O ex-presidente esteve envolvido em pelo menos dois episódios polêmicos: quando ele chamou para armar “milícias armadas” e quando ele disse que falou para “os militares”.

Erika Segales / La Paz

A Fundação Apolo da Argentina solicitou ao governo Alberto Fernández que informe se esse Estado tem ou teve alguma despesa devido à presença do ex-presidente Evo Morales, ex-vice-presidente Álvaro García Linera e ex-ministra da Saúde Gabriela Montaño.

“Solicitamos informações públicas sobre quanto e quanto gastamos com os argentinos pela presença de Evo Morales, Álvaro García Linera e Gabriela Montaño no país”, publicou a Apolo Foundation em suas contas nas redes sociais. A agência, por sua vez, pediu para saber qual é a condição das três ex-autoridades, ou seja, sejam asiladas ou refugiadas.

O pedido foi feito por escrito ao Ministério de Relações Exteriores e Comércio Internacional e Adoração daquele país. Apolo pede para especificar o valor, a data e o conceito dos pagamentos feitos, se o Estado argentino fizer desembolsos para as três ex-autoridades bolivianas.

“Este pedido está enquadrado na necessidade de saber se os argentinos, além de abrigar pessoas que não respeitam as instituições da democracia, apóiam economicamente sua estadia no país com nossos impostos. É nosso dever, como cidadãos, informar a sociedade sobre todos os eventos que ocorrem em nosso Estado para maior transparência ”, também afirma uma declaração.

Duas controvérsias em três meses

Evo Morales chegou ao país argentino em 12 de dezembro de 2019 para solicitar refúgio após denunciar perseguição política; No entanto, desde que ele entrou naquele país, ele não parou de atacar o governo de Jeanine Añez e esteve envolvido em pelo menos duas declarações controversas.
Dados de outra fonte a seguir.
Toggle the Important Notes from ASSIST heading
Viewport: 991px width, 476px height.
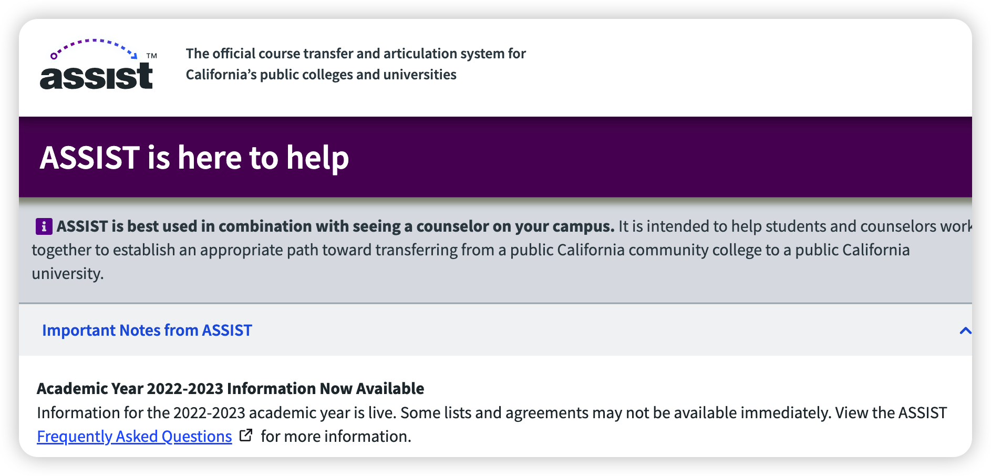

Na primeira quinzena de janeiro, por telefone, ele levantou a criação de “milícias armadas” na Bolívia e na Venezuela. A proposta fez com que a União Cívica Radical (UCR), o partido histórico daquele país, se voltasse contra ele e analisasse um pedido de expulsão do ex-presidente boliviano.

“Se eu voltei (para a Bolívia), devemos organizar, como a Venezuela, milícias armadas do povo”, as palavras de Morales foram rejeitadas internacionalmente. Até o governo de Alberto Fernández pediu que ele diminuísse o tom de seu discurso.
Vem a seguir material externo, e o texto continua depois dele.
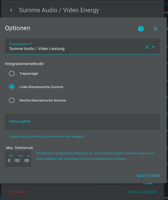Image resolution: width=168 pixels, height=200 pixels.
Task: Select Linke Riemannsche Summe radio button
Action: coord(12,87)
A ministra das Relações Exteriores, Karen Longaric, enviou uma carta a seu colega argentino, Felipe Solá, solicitando que o governo argentino repudiasse publicamente as declarações de Morales.

Dias depois, o ex-presidente publicamente retirou uma declaração que ele divulgou em suas redes sociais. “Alguns dias atrás, algumas das minhas palavras sobre a formação de milícias foram divulgadas. Eu os retiro. Minha convicção mais profunda sempre foi a defesa da vida e da paz “, disse ele naquela ocasião.

Depois de um mês dessa controvérsia, em 21 de fevereiro, em uma entrevista coletiva para se referir à sua desqualificação como candidato a primeiro senador por Cochabamba, Morales advertiu que ele mantinha contato com “soldados descontentes”.

“Existem soldados patrióticos que se comunicam com preocupação sobre o que está acontecendo e começam a questionar seus comandantes e esse contato continuará, até onde a direita souber. Eu tenho o direito de me comunicar ”, afirmou ele em entrevista coletiva.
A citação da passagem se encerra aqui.